HIPAA enforcements hit record $28 million in 2018

HHS collected a record $28.7 million from healthcare providers and insurers in 2018 for inadequate responses to data breaches, the agency reported Thursday.

The total for violations under the Health Insurance Portability and Accountability Act surpassed the previous record in 2016 of $23.5 million, HHS' Office for Civil Rights said.

"Our record year underscores the need for covered entities to be proactive about data security if they want to avoid being on the wrong end of an enforcement action," OCR Director Roger Severino said in a statement.

The record total included a massive $16 million settlement with insurer Anthem for a 2015 data breach that hit nearly 79 million people. The agreement was the largest settlement ever reached for a breach under HIPAA.

In the Anthem breach, Hackers stole personal information that included names, birth dates, Social Security numbers and home addresses.

The second-highest settlement stemmed from a ruling in June ordering MD Anderson Cancer Center in Houston to pay $4.3 million to resolve HIPAA violations that included not encrypting its devices.

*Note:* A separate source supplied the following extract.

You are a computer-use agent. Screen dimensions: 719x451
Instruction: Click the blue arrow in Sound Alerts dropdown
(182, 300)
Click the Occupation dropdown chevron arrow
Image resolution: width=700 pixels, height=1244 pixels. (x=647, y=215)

The OCR closed out 2018 with a $3 million settlement in December with Cottage Health, which operates three hospitals in California, over breaches affecting 62,500 people in December 2013 and December 2015.

Cottage agreed to create a corrective action plan to comply with the HIPAA rules.

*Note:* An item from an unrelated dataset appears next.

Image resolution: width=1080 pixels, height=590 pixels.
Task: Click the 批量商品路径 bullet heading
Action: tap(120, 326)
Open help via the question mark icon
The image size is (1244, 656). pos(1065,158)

While OCR celebrates it's record-setting year, the CMS wants to know how to reduce HIPAA burdens on care coordination. The agency put out a request for information to the White House's Office of Management and Budget in November to figure out if HIPAA regulations are hindering or discouraging coordinated care between hospitals and doctors.

Hospitals and insurers continue to be a prime target for hackers. A study published in JAMA in September found that healthcare data breaches rose nearly every year from 2010 to 2017.

There have been 176.44 million patient records impacted by more than 2,149 data breaches from 2010 to 2017, according to the study.

Healthcare providers made up the majority of data breaches, accounting for 70% of the breaches from 2010 to 2017. However, hackers didn't get a lot of records from hospitals. While insurer breaches only accounted for 13% of total number of incidents, they represented most of the patient records stolen, at 110.4 million.